In a related matter involving Bank of America, the California Supreme Court was expected to rule as early as Monday on a case involving whether banks can take Social Security benefits to pay overdraft and other fees, not related to garnishments. The case, filed on behalf of elderly and disabled Californians receiving direct deposit of Social Security, accuses the bank of violating a state law that bars banks from tapping Social Security benefits; the bank argued that federal law pre-empts the state law.

Bank fees for handling garnishment orders and freezing accounts can total hundreds of dollars, leaving the person in debt to the bank.

In April, for instance, U.S. Bancorp seized the Social Security survivor benefits of two children in Kalispell, Mont., when a creditor garnished the account for the children's unpaid medical bills (the family has no health insurance). The benefits are the family's primary source of income, following the death of the children's father in 2007.

Unaware that the account was frozen, the children's mother, Nicole Murphy, 32, used a debit card to pay for gas and groceries for Easter. Each purchase triggered an insufficient-fund fee of $37.50. When the children's account fell below zero, the bank debited a negative balance fee of $8 a day.

A lawyer with Montana Legal Services Association helped Mrs. Murphy unfreeze her account. But the bank again froze the account. On May 7, the U.S. Treasury deposited into the account a $250 Economic Stimulus payment, which the government sent to low-income households. But the payment was unavailable to the family because the account was frozen, and because the bank's fees had created a negative balance.

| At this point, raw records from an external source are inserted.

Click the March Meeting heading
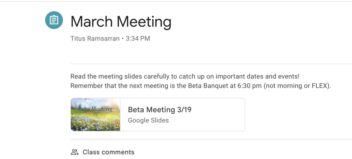Image resolution: width=352 pixels, height=159 pixels. point(121,21)
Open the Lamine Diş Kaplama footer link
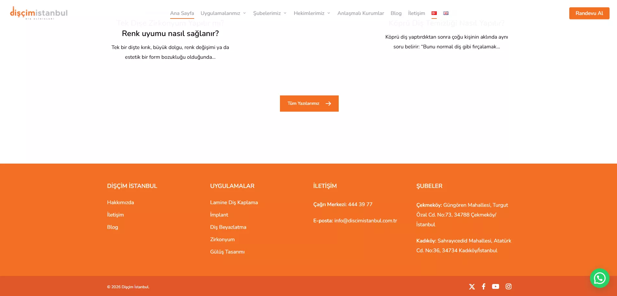The image size is (617, 296). [234, 203]
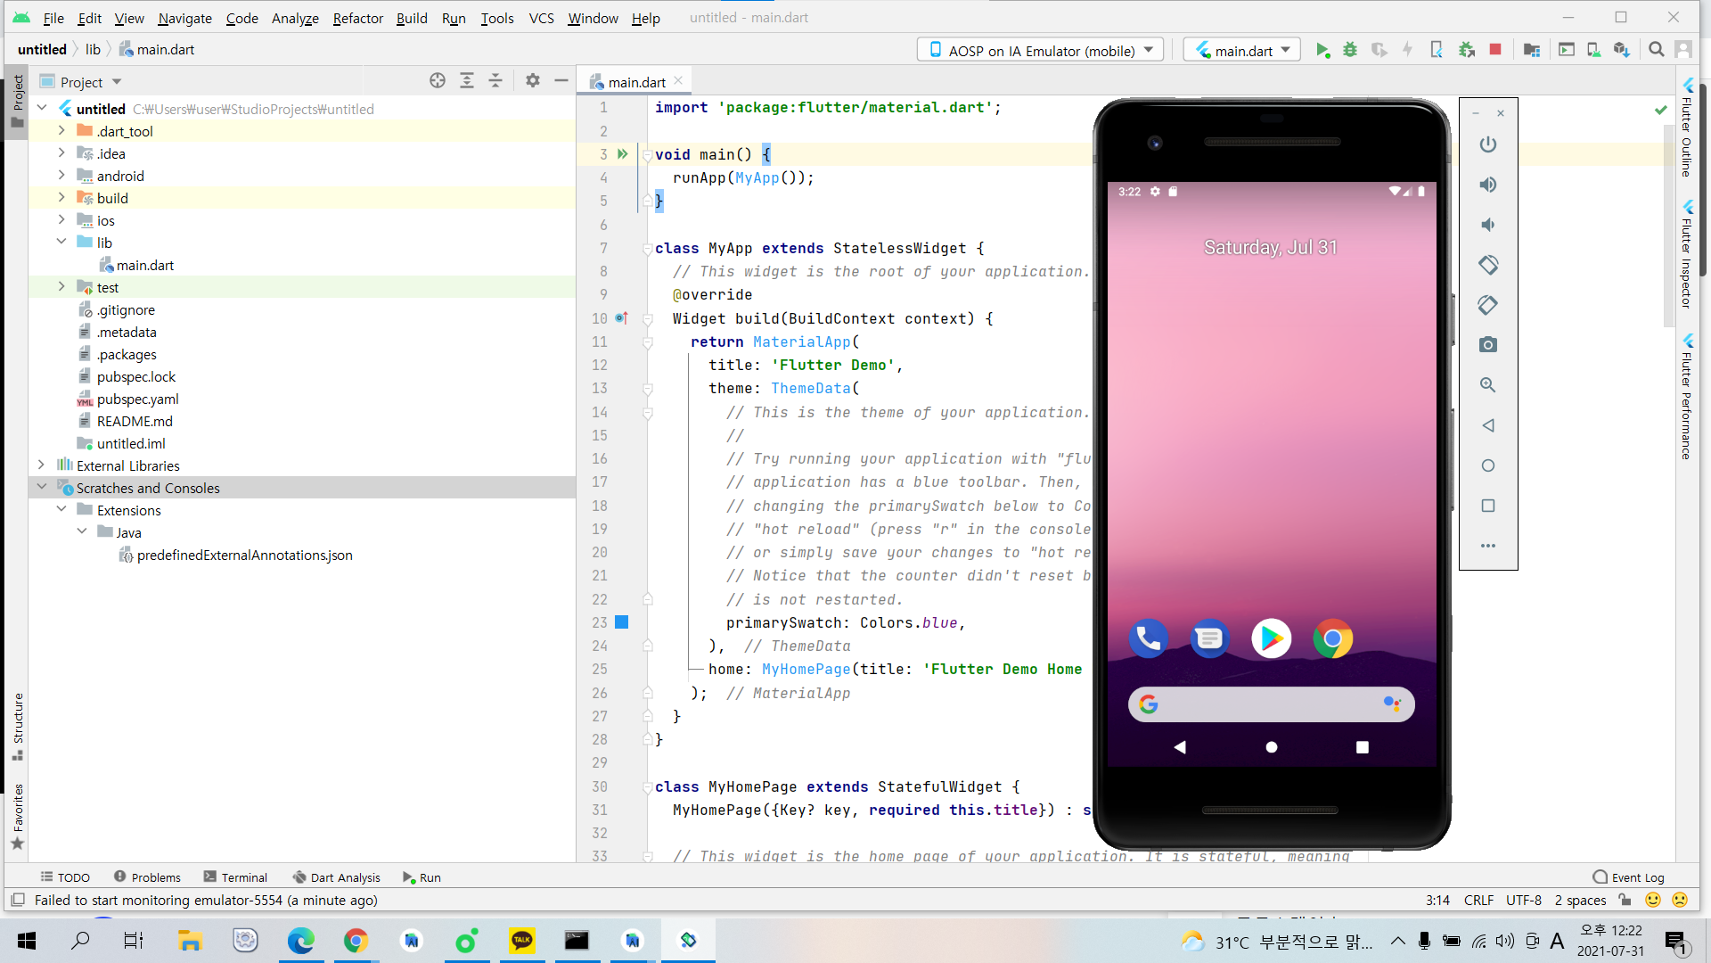Click the Debug bug icon in toolbar
This screenshot has height=963, width=1711.
1350,51
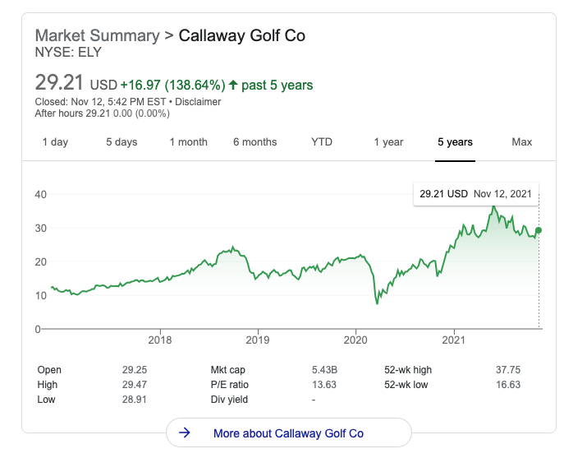Open More about Callaway Golf Co
The image size is (573, 458).
(x=288, y=433)
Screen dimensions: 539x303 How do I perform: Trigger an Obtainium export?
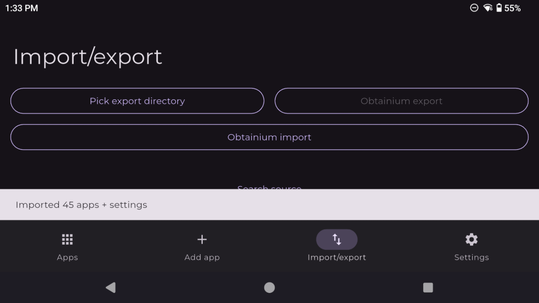(402, 101)
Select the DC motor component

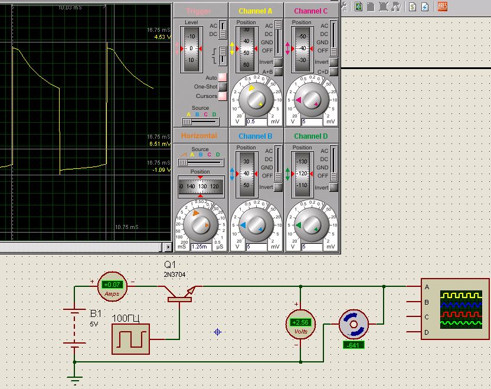[x=354, y=323]

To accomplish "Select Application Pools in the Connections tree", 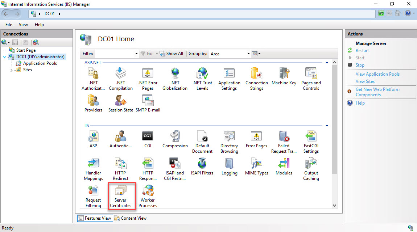I will click(40, 63).
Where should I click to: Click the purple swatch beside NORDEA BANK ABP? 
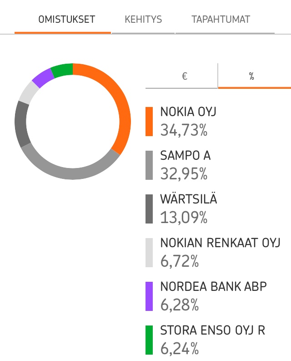coord(149,296)
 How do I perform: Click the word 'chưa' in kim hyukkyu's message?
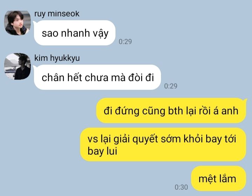[97, 78]
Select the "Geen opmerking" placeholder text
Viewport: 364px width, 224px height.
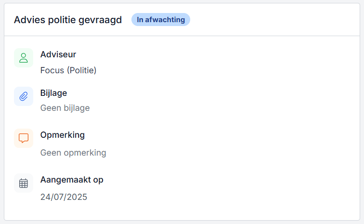[x=73, y=153]
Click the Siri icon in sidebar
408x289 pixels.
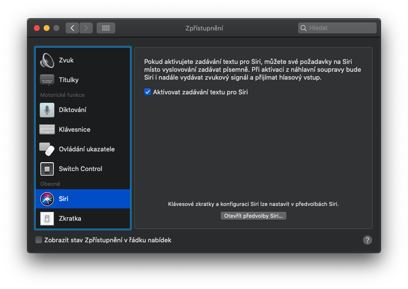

A U.S. Bancorp spokeswoman says the bank is legally required to honor garnishment orders; it's up to the customer to work it out with the creditor and the court. If money is determined to be exempt, the bank releases it and refunds overdraft fees, she says. After being contacted by The Wall Street Journal, U.S. Bancorp credited $674 in overdraft charges back into the Murphys' account.

Under the proposed Treasury regulations, banks would be forbidden from freezing accounts that contain direct deposits of exempt funds, and couldn't take fees from exempt funds if the fees are a result of a garnishment, according to a person familiar with the matter. If the funds are commingled with nonexempt funds, the banks would have to apply a formula to exclude the protected amounts. The rules would protect banks from lawsuits from debt collectors and account holders.

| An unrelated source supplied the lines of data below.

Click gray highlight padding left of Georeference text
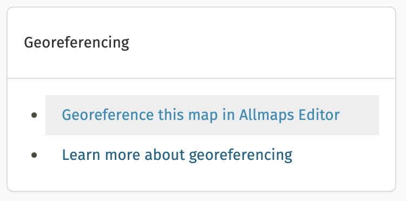 54,115
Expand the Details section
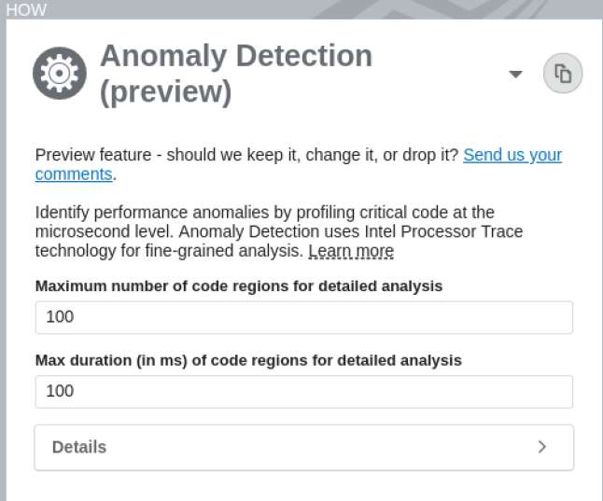 pyautogui.click(x=303, y=447)
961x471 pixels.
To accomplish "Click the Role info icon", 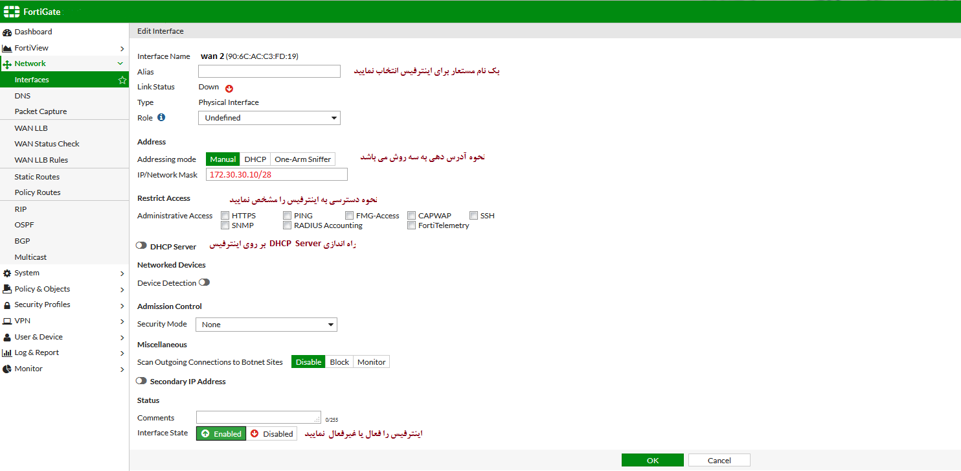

But the Treasury hasn't released the proposals. Now, legal-aid lawyers say Social Security recipients are bailing out of the direct-deposit program to protect their benefits from the banks.

Allene Bellendier, a disabled 70-year-old widow, used to have her Social Security benefit deposited directly into her SunTrust Banks Inc. account.

But she closed her account last year after the bank froze it twice. Though she was able each time to get the account released with the help of a legal-aid lawyer, the process took weeks, leaving her without money for food, medicine or mortgage payments. When her food ran out, she says, she searched the house for loose change and found a few dollars in a piggy bank she was saving for Christmas presents.

She had a heart attack and says she lost nearly $600 in penalties and fees to companies where she had bounced checks as a result of the hold. Mrs. Bellendier now has her granddaughter cash the check at Wal-Mart; Mrs. Bellendier buys money orders to pay her monthly bills.

SunTrust declined comment.

In May, legislators introduced a bill to withhold funding to promote banks' direct-deposit program until the Treasury takes steps to protect Social Security benefits.

"Until adequate protections are in place, the Treasury should not be promoting a payout system that puts seniors' and veterans' benefits at risk," says Sen. Herb Kohl (D., Wis.), one of the bill's sponsors.